Fazit: Wenn mein Körper eigentlich am Ende ist, braucht er wieder etwas Zeit um neue Energiereserven anzuzapfen und dann geht es wieder.

 Freitag:

Mal etwas weniger an einem Tag tut auch gut😬, also eine Runde Yoga, mit Warmup & Vinyasas mit Fokus Beine. Das war es für Heute – Ruhetag, Morgen gibt es noch mal einen etwas längeren Trailrun.

Samstag:

Kurz vor den Weihnachtsfeiertagen stand noch mal eine etwas längere Einheit, die Feiertage gehören dann doch der Familie (na gut, mal kurz für ne Stunde raus, geht schon 😛).
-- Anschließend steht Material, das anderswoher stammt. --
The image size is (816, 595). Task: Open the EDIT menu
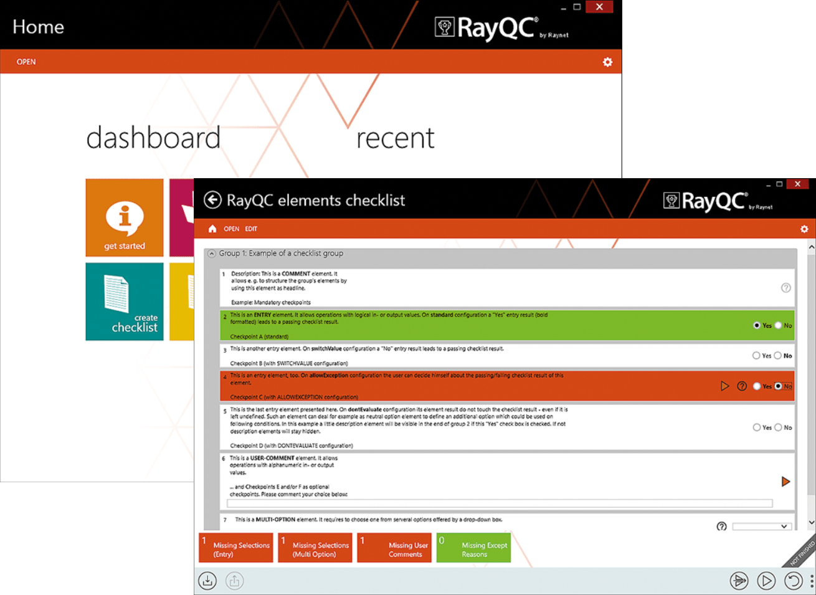(x=251, y=229)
So kam es heute nochmal zu einem 25k Trailrun mit 400hm und da habe ich schnell wieder gemerkt, was mir wirklich gefehlt hat, als ich die letzte Woche fast nur auf der Straße unterwegs war.

Es ist bei mir unglaublich, wie schnell sich die Stimmung ändert🙃, wenn ich auf schmalen Singletrails unterwegs bin. Ich habe jetzt zwar keinen Spiegel dabei glaube, aber dass es mir so ein kleines Grinsen ins Gesicht zaubert.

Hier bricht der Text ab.